London born DJ and professor Kobby Graham aka “The Funky Professor” takes us through his crates and influences.
When did you start DJ’ing and what or who were your early passions and influences?
I started DJing over a decade ago with Amplified in the UK. Early influences or passions were Michael Jackson, Native Tongues, 90s HipHop as a whole, Neo Soul and more.
What is it about DJing compared to say, producing your own music that makes it interesting for you?
Hmm. I can’t produce to save my life. I’m taking lessons this semester though with Ashesi’s BeatClub! I have a big, BROAD love for music though and for sharing it or vibing off of it. That’s the draw.
Do you prepare for your sets or you just show up and draw inspiration from the crowd?
Definitely the latter. I may prepare a handful of tracks to play. But mostly live and winged.
When people hear “Kobby Graham” what’s the first thing you would want to come to mind?
As a DJ? Hmm. Eclectic. Or weird. I’m happy being that DJ that’s known for a ‘weird’ playlist.
If we were to raid your music collection at the moment, what genres or artistes would we find?
What’s the most obvious difference between playing music to a UK audience compared to GH?
The UK is the birthplace of so many genres of recent music. There’s a more established ‘underground’ scene so crowds are more musically openminded. DJing in Accra feels like ‘musical evangelism’. That said, that makes playing in Ghana more of a musical challenge and that’s a good thing. All that, and Ghana audiences stay out longer and ‘club crawl’ more. Koraa!
Given the chance to relocate any where in the world to build ur career as a DJ, where would you go?
Build? Man. I love New York. But there’s no challenge there. I’m staying in Accra!
Can you explain the “no challenge” part of being a DJ in NY?
All the institutions have already been set up for you both in radio & clubs. There’s a broad range of music, artists falling over themselves to perform there, often for free. Accra is not like that. As someone playing music outside the mainstream, you have to pioneer. Ask Anansi. Ask Juls. Ask Keyzuz. Ask Steeloo. Ask K3V
What’s the most memorable gig you’ve ever played till date?
*chuckle* Sorry. Hmm! That’s a tough one. Off the top of my head though, first time back in London after I moved to Ghana. Puma World Cup Album launch with DJ Edu. There’s an entire backstory to it though. In summary, I choked during an audition for the show Edu does. The Puma gig months later had us play back to back. And I pretty much torched the dancefloor. Basaa. Then handed the decks to Edu like an MC who had just killed and dropped the mic.
Sounds like you do enjoy a bit of healthy competition with other DJs when you play. Who are your favorite DJs to play with?

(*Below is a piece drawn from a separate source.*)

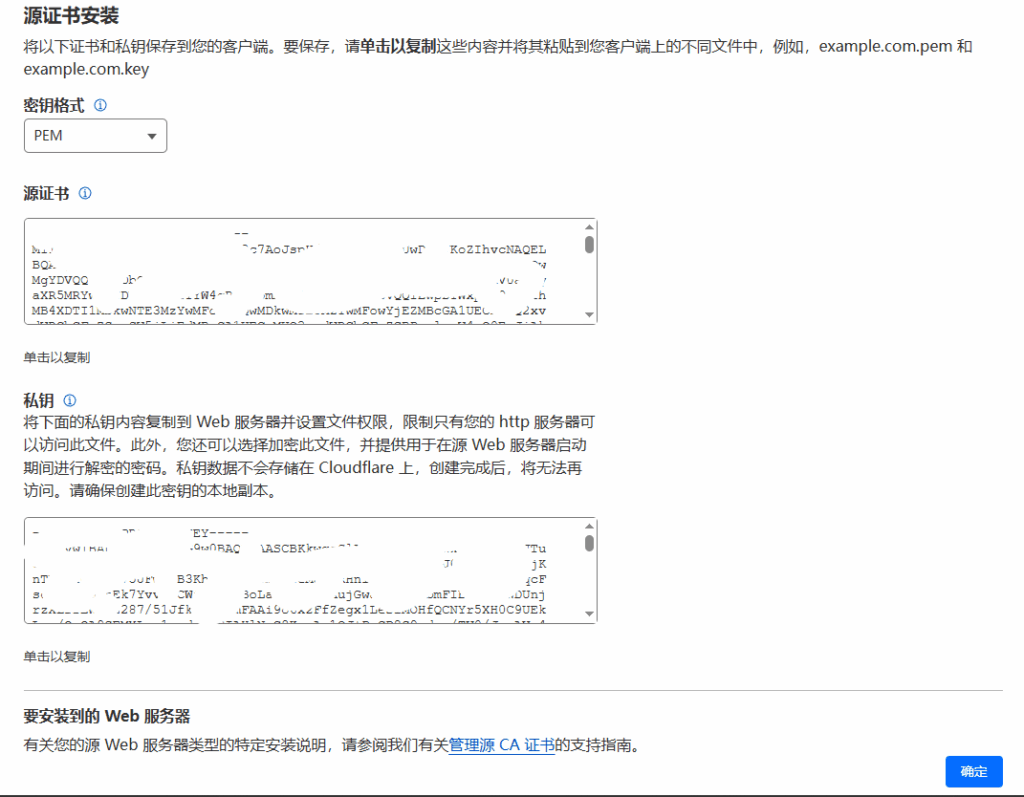Click 单击以复制 under the origin certificate
The width and height of the screenshot is (1024, 797).
point(57,357)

Can you think of one of those myths out there about DJs that makes you actually laugh out loud?
Myths about DJs? In Ghana? Probably that DJs aren’t educated. *polishes MA certificate*
LOL which brings us to why they call you the funky professor. Please tell our audience what you do when ur not turning tables.
I lecture @Ashesi for the most part. I blog (and write) too every now and then
Can you recommend two DJs local or global you feel are doing amazing work n deserve our attention?
What is the biggest challenge upcoming DJs in Ghana face and what advice do u have for them?
I can think of a few, but one that stands out is a lack of support from the spaces whose dancefloors we fill. Unfavorable terms (except for Republic Bar who are awesome to DJs). Advice-wise? Maybe we as DJs (especially those who play more than the norm) need to start our own venues or at the very least become more creative about where we do events.
Great ideas. Maybe we’d have to delve into that a lot more on another date.
That would be cool.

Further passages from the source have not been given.